▶ **EXERCISE BRIEF**:
Output every entry below exactly as it is written.

▶ **RECORDS TO PROCESS**:
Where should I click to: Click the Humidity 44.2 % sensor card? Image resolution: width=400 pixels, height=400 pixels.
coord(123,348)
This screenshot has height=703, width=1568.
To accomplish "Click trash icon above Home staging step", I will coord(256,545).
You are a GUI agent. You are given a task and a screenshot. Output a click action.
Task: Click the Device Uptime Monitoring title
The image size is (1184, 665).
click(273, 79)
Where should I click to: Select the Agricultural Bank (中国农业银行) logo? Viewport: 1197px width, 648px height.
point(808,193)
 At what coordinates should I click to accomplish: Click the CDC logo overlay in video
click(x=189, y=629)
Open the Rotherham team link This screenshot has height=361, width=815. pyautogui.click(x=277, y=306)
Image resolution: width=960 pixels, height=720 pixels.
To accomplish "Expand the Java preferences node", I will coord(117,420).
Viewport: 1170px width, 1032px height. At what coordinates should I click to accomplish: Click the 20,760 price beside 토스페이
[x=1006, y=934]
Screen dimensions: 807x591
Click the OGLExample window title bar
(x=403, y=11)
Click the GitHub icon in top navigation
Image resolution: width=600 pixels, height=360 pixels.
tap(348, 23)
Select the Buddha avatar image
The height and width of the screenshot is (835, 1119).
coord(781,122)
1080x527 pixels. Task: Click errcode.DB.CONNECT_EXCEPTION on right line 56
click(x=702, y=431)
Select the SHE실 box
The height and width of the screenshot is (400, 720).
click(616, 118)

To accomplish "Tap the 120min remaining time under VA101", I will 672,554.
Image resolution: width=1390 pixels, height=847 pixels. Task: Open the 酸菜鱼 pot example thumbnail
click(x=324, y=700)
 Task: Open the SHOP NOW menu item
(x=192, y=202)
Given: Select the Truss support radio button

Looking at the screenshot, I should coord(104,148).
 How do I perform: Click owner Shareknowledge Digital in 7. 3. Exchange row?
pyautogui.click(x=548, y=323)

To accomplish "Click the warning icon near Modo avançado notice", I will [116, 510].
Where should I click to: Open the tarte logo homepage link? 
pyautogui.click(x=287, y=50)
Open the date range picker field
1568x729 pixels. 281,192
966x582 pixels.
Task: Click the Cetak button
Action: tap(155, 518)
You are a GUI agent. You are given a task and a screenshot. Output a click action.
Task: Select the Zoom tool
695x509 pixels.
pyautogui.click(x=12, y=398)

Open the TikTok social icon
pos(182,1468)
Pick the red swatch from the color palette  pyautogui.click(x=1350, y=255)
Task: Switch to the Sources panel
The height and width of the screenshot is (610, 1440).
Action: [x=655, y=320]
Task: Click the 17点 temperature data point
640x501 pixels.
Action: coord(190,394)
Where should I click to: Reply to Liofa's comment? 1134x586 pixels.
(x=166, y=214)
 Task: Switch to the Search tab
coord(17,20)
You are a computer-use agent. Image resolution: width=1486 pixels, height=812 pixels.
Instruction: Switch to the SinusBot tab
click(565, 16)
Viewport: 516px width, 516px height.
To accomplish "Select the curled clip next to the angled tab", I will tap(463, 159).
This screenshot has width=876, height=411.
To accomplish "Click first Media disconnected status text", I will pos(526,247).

▶ **EXERCISE RESULT**:
Where should I click to: Click the Humidity 44.2 % sensor card? Image resolution: width=400 pixels, height=400 pixels.
coord(123,348)
This screenshot has height=703, width=1568.
To accomplish "Click trash icon above Home staging step", I will coord(256,545).
You are a GUI agent. You are given a task and a screenshot. Output a click action.
Task: Click the Device Uptime Monitoring title
The image size is (1184, 665).
click(273, 79)
Where should I click to: Select the Agricultural Bank (中国农业银行) logo? Viewport: 1197px width, 648px height.
point(808,193)
 At what coordinates should I click to accomplish: Click the CDC logo overlay in video
click(x=189, y=629)
Open the Rotherham team link This screenshot has height=361, width=815. pyautogui.click(x=277, y=306)
Image resolution: width=960 pixels, height=720 pixels.
To accomplish "Expand the Java preferences node", I will coord(117,420).
Viewport: 1170px width, 1032px height. At what coordinates should I click to accomplish: Click the 20,760 price beside 토스페이
[x=1006, y=934]
Screen dimensions: 807x591
Click the OGLExample window title bar
(x=403, y=11)
Click the GitHub icon in top navigation
Image resolution: width=600 pixels, height=360 pixels.
tap(348, 23)
Select the Buddha avatar image
The height and width of the screenshot is (835, 1119).
coord(781,122)
1080x527 pixels. Task: Click errcode.DB.CONNECT_EXCEPTION on right line 56
click(x=702, y=431)
Select the SHE실 box
The height and width of the screenshot is (400, 720).
click(616, 118)

To accomplish "Tap the 120min remaining time under VA101", I will 672,554.
Image resolution: width=1390 pixels, height=847 pixels. Task: Open the 酸菜鱼 pot example thumbnail
click(x=324, y=700)
 Task: Open the SHOP NOW menu item
(x=192, y=202)
Given: Select the Truss support radio button

Looking at the screenshot, I should coord(104,148).
 How do I perform: Click owner Shareknowledge Digital in 7. 3. Exchange row?
pyautogui.click(x=548, y=323)

To accomplish "Click the warning icon near Modo avançado notice", I will [116, 510].
Where should I click to: Open the tarte logo homepage link? 
pyautogui.click(x=287, y=50)
Open the date range picker field
1568x729 pixels. 281,192
966x582 pixels.
Task: Click the Cetak button
Action: tap(155, 518)
You are a GUI agent. You are given a task and a screenshot. Output a click action.
Task: Select the Zoom tool
695x509 pixels.
pyautogui.click(x=12, y=398)

Open the TikTok social icon
pos(182,1468)
Pick the red swatch from the color palette  pyautogui.click(x=1350, y=255)
Task: Switch to the Sources panel
The height and width of the screenshot is (610, 1440).
Action: [x=655, y=320]
Task: Click the 17点 temperature data point
640x501 pixels.
Action: coord(190,394)
Where should I click to: Reply to Liofa's comment? 1134x586 pixels.
(x=166, y=214)
 Task: Switch to the Search tab
coord(17,20)
You are a computer-use agent. Image resolution: width=1486 pixels, height=812 pixels.
Instruction: Switch to the SinusBot tab
click(565, 16)
Viewport: 516px width, 516px height.
To accomplish "Select the curled clip next to the angled tab", I will tap(463, 159).
This screenshot has width=876, height=411.
To accomplish "Click first Media disconnected status text", I will pos(526,247).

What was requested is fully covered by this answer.